Divido com as propagandas políticas nas casas pobres, com a moto barulhenta pela estrada de barro. Divido com a pipa presa no fio de telefone, com a inchada capinando o chão, a cruz no acostamento. Tudo, tudo isso é meu. E ainda divido com o açude pouco cheio, e os gatos garimpando arroz que cai dos pratos. Com a inveja dos doutores, a humildade das casas de barro, a alegria do trigo quando esbarra no vento. Tudo é meu. É meu e é poesia, mas poesia rimada.
Poesia que para quando ordenam, mas que atropela povoados inteiros de necessidade fingindo não olhar. Poesia que segue bonita como brincadeira, e às vezes se cansa de tanta fumaça. As palavras dão as mãos e vão juntas, e são minhas porque eu as escrevo. Mas só minhas, porque poucos as guardam.
O mundo é meu, e é demais, e os que participaram da minha divisão não o suportam. Eu muito menos, mas nada posso fazer, porque é meu. Meu e dos outros, mas poucos o sabem.

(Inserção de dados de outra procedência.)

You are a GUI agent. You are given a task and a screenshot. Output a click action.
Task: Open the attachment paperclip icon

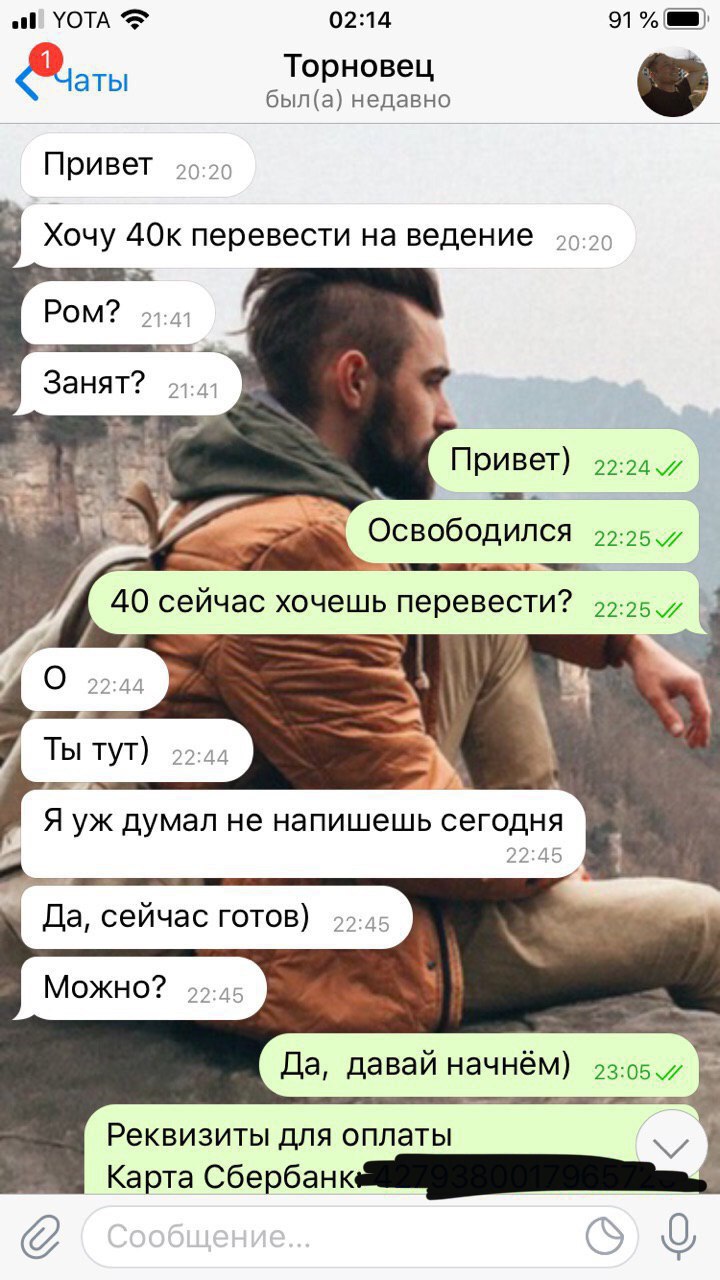39,1238
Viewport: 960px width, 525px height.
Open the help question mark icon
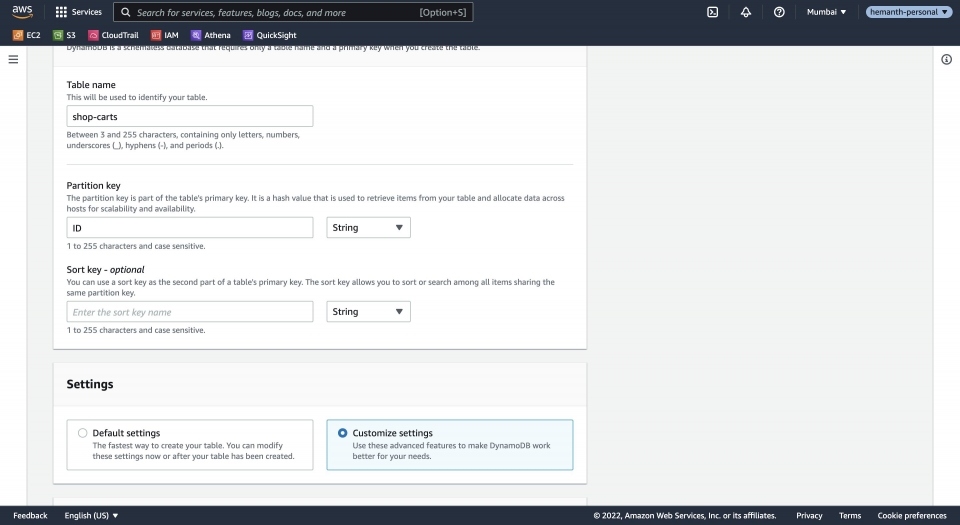[779, 12]
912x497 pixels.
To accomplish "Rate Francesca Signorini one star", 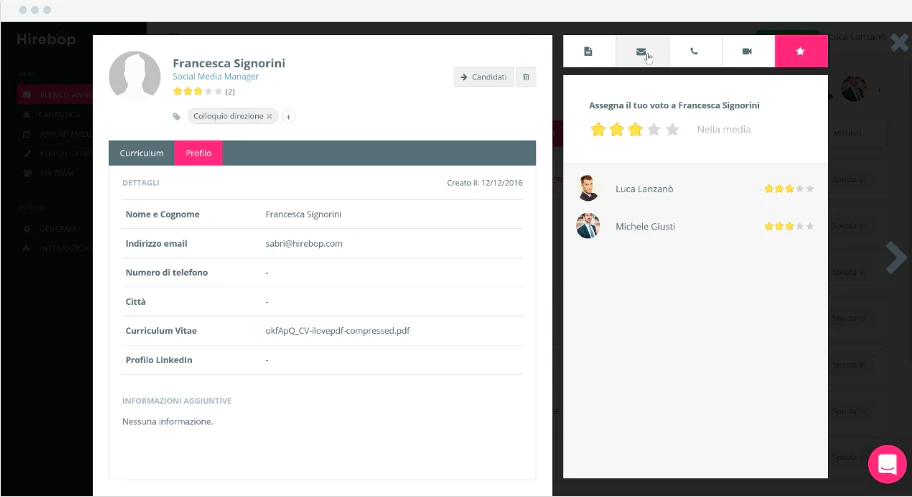I will click(x=598, y=129).
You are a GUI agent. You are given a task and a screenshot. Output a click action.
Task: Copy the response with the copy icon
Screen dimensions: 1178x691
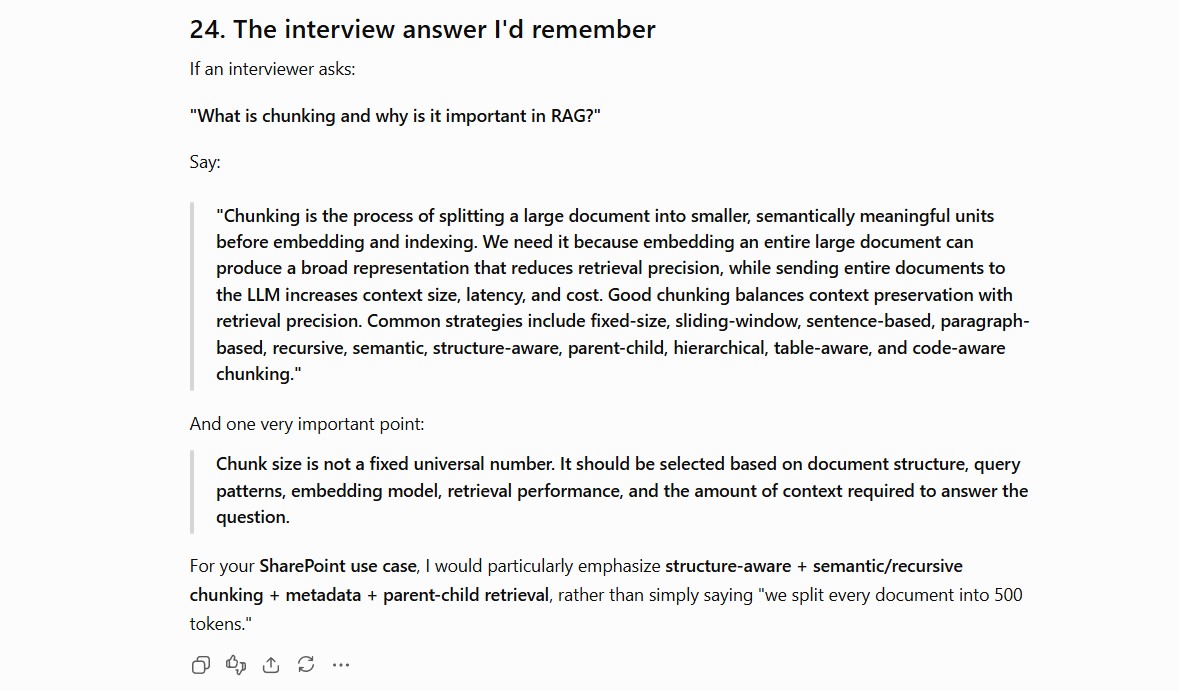click(x=201, y=665)
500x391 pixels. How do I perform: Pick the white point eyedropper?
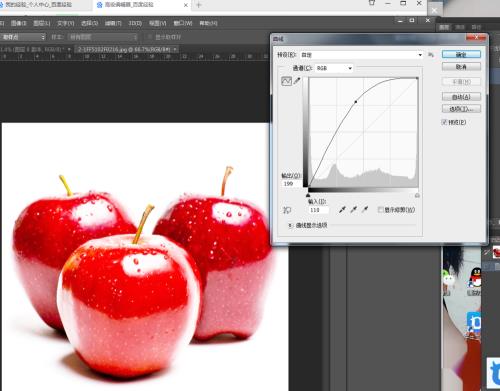tap(365, 210)

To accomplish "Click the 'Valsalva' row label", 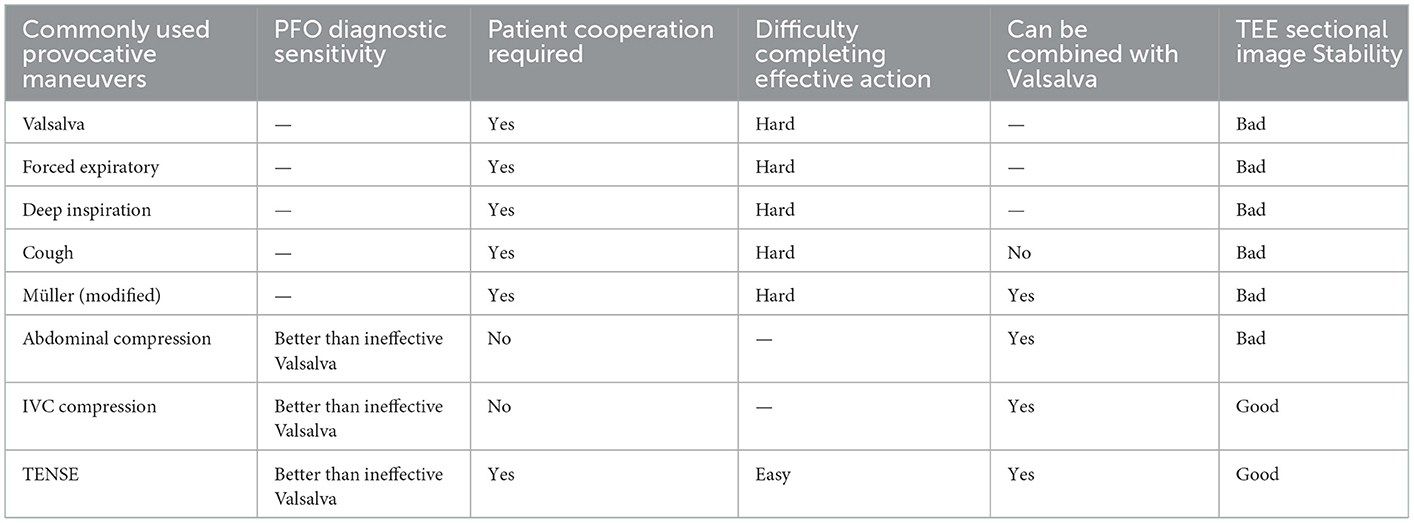I will click(53, 125).
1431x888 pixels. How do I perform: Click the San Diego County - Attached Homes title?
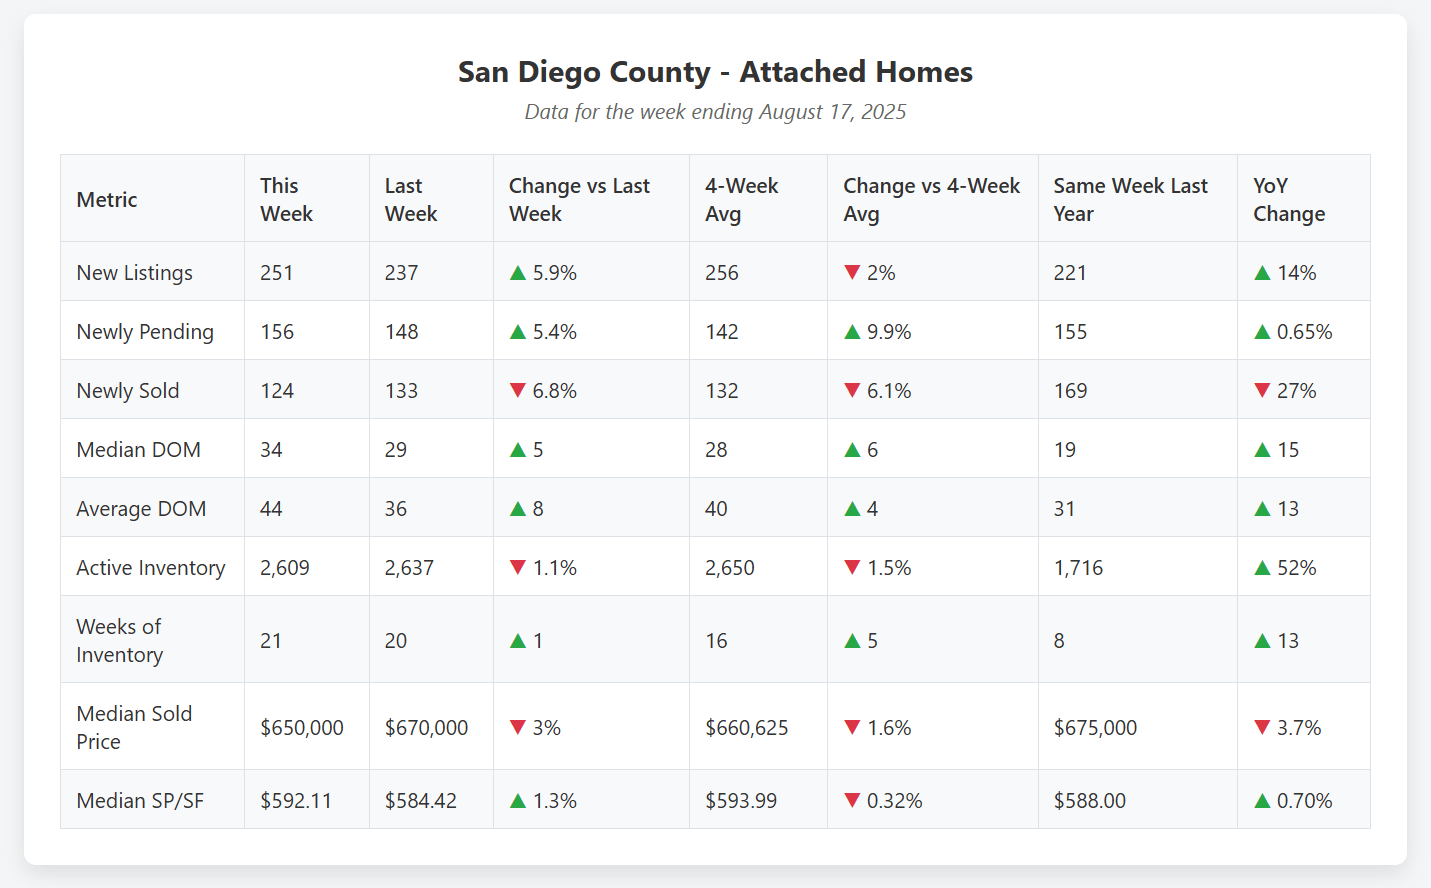[715, 72]
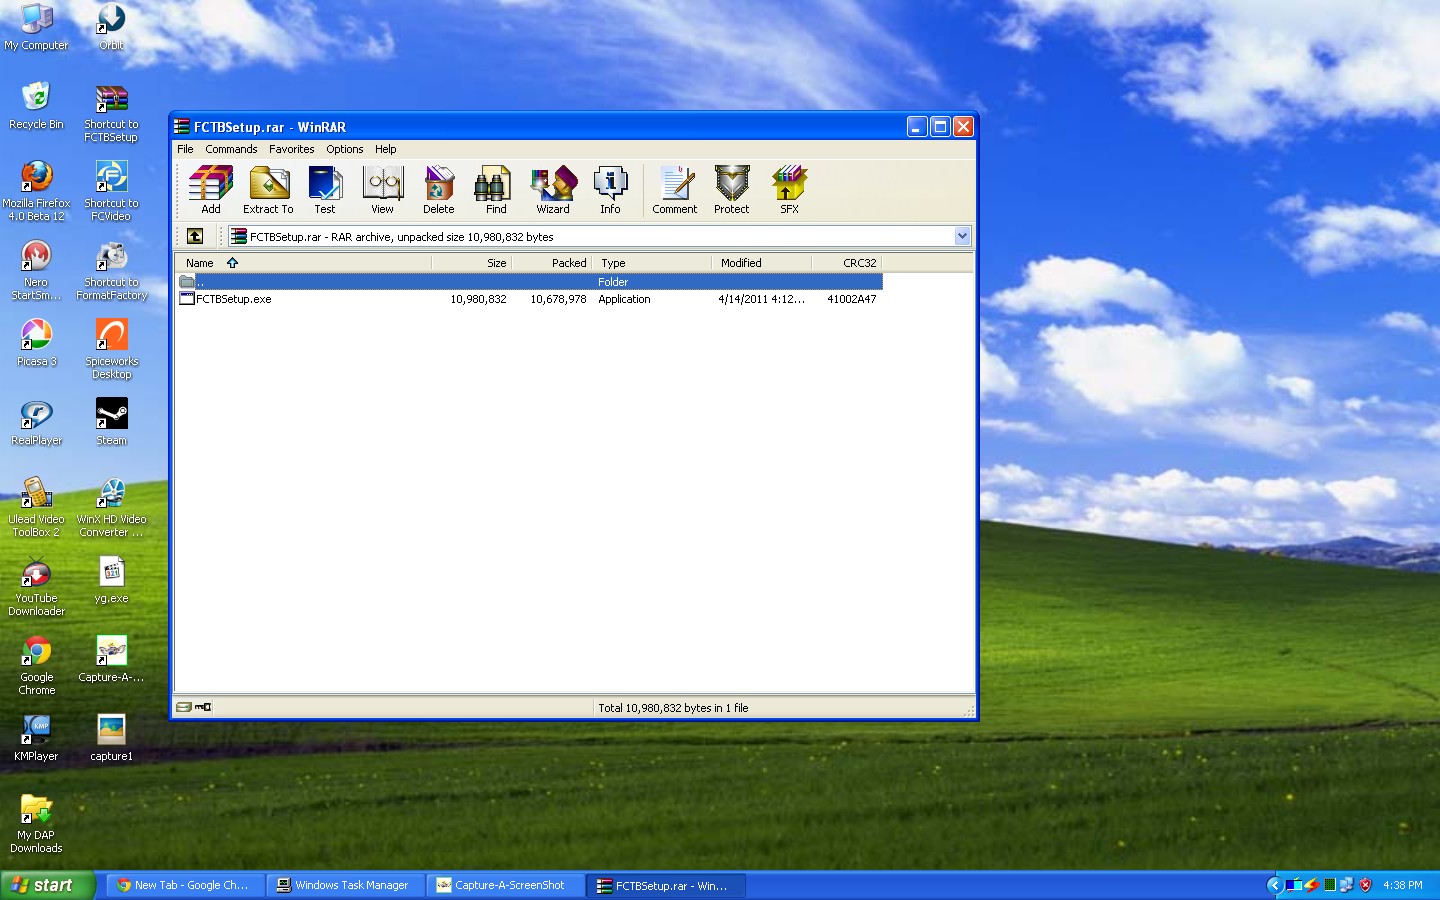Select FCTBSetup.exe in the file list
The image size is (1440, 900).
click(x=234, y=299)
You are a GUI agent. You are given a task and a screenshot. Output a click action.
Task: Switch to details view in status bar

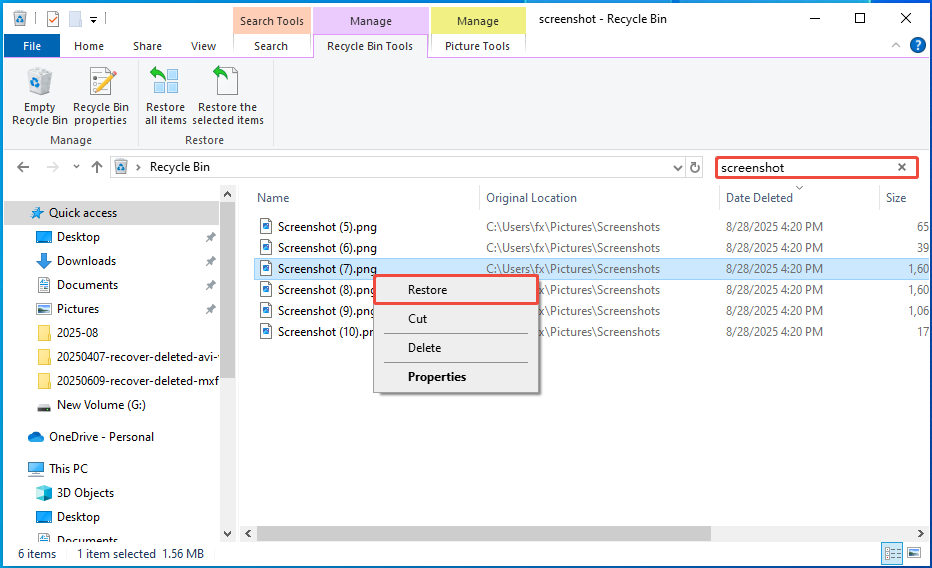coord(893,553)
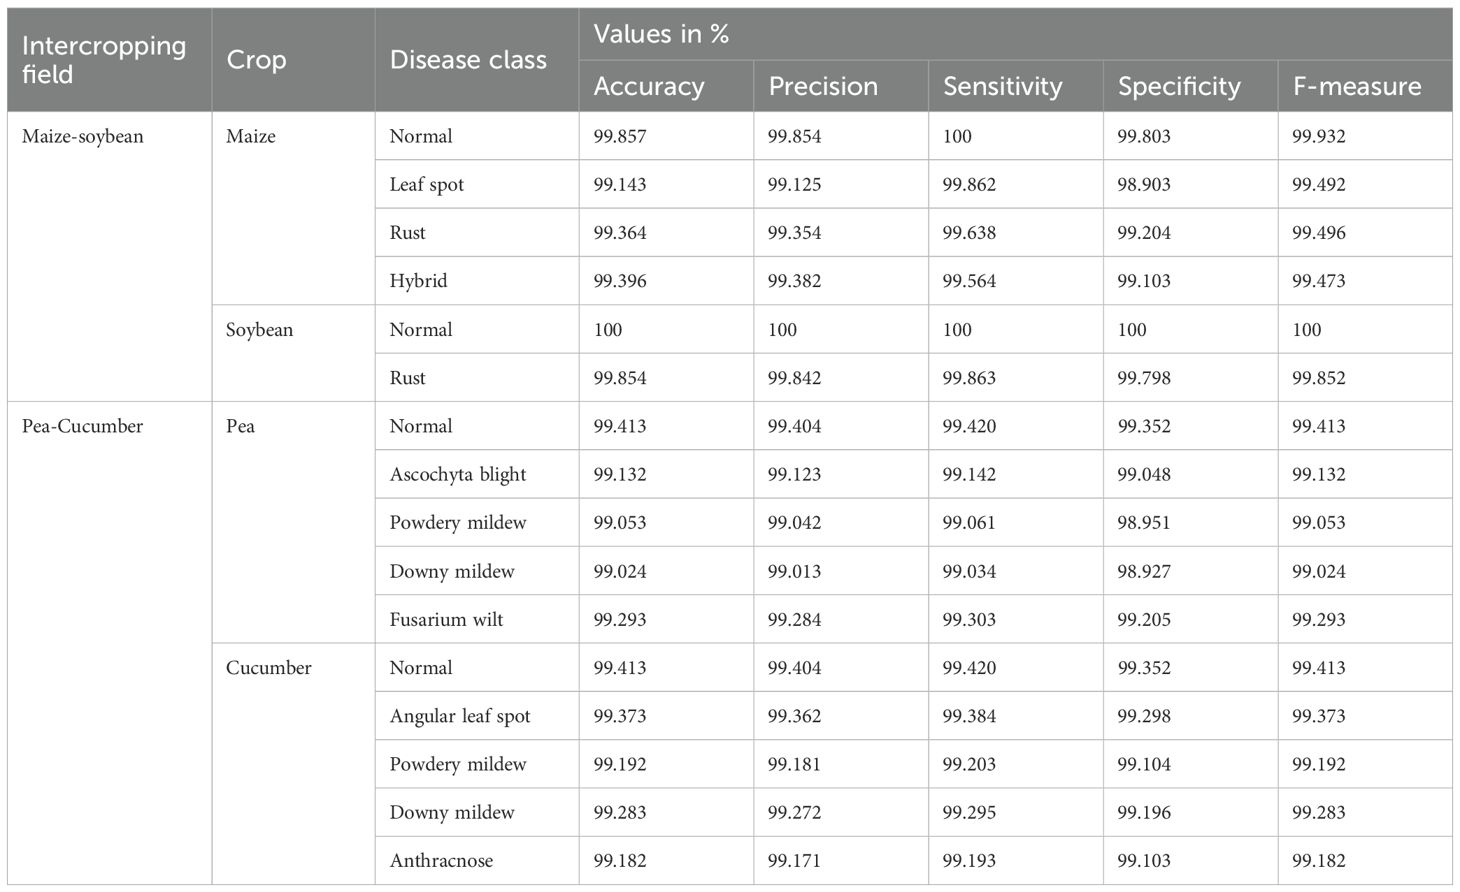Click the Sensitivity column header
The image size is (1460, 892).
click(1002, 87)
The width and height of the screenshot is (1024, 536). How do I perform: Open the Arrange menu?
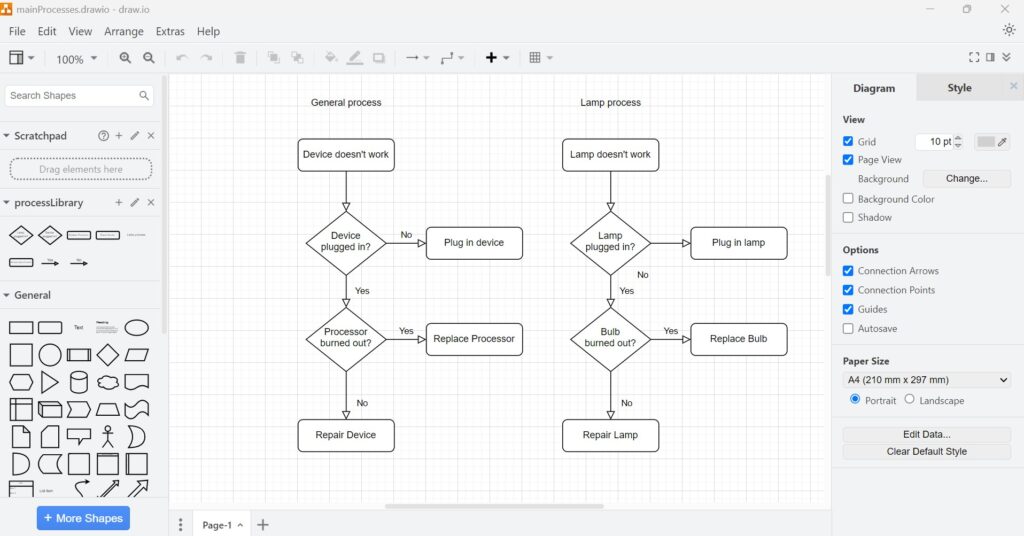click(x=124, y=32)
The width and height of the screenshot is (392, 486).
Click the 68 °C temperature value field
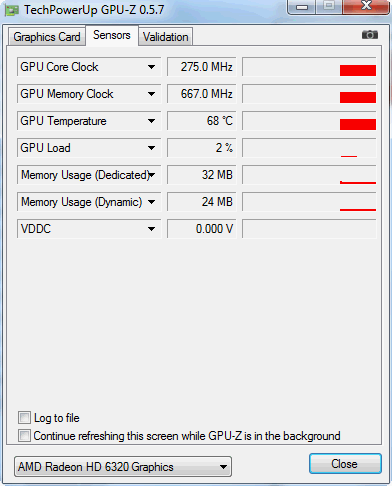pyautogui.click(x=202, y=121)

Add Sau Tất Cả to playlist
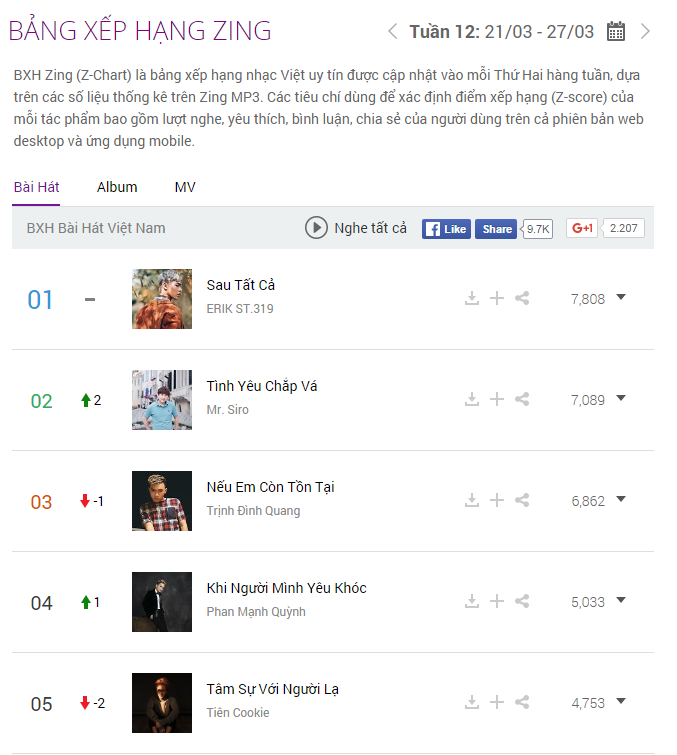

Esse pedaço de terra que eu tenho se chama mundo. E no final de tudo, depois das divisões, das brigas pela maior parte, das lágrimas de quem nada conseguiu, depois de tudo isso, deixo o mundo de lado e volto pra mim, para a doce cantiga de ninar que meu violão, inerte e indiferente, canta ao mundo para que ele vá dormir.
Olá, Jules!
ResponderExcluirEu costumava a cercar meu mundo com muros bem fortes... Bem, acho que eu ainda faço isso.
Quero convidá-la, para visitar o blog da Milena Liebe (http://melissaliebe.blogspot.com, está com o nome da filha dela). Este blog é uma nova experiência e requer uma boa dose de imaginação e a colaboração para que dê certo.
Abraços.
Denir.
A sintaxe é uma questão de uso, não de princípios. Escrever bem é escrever claro, não necessariamente certo. Por exemplo: dizer "escrever claro" não é certo mas é claro, certo?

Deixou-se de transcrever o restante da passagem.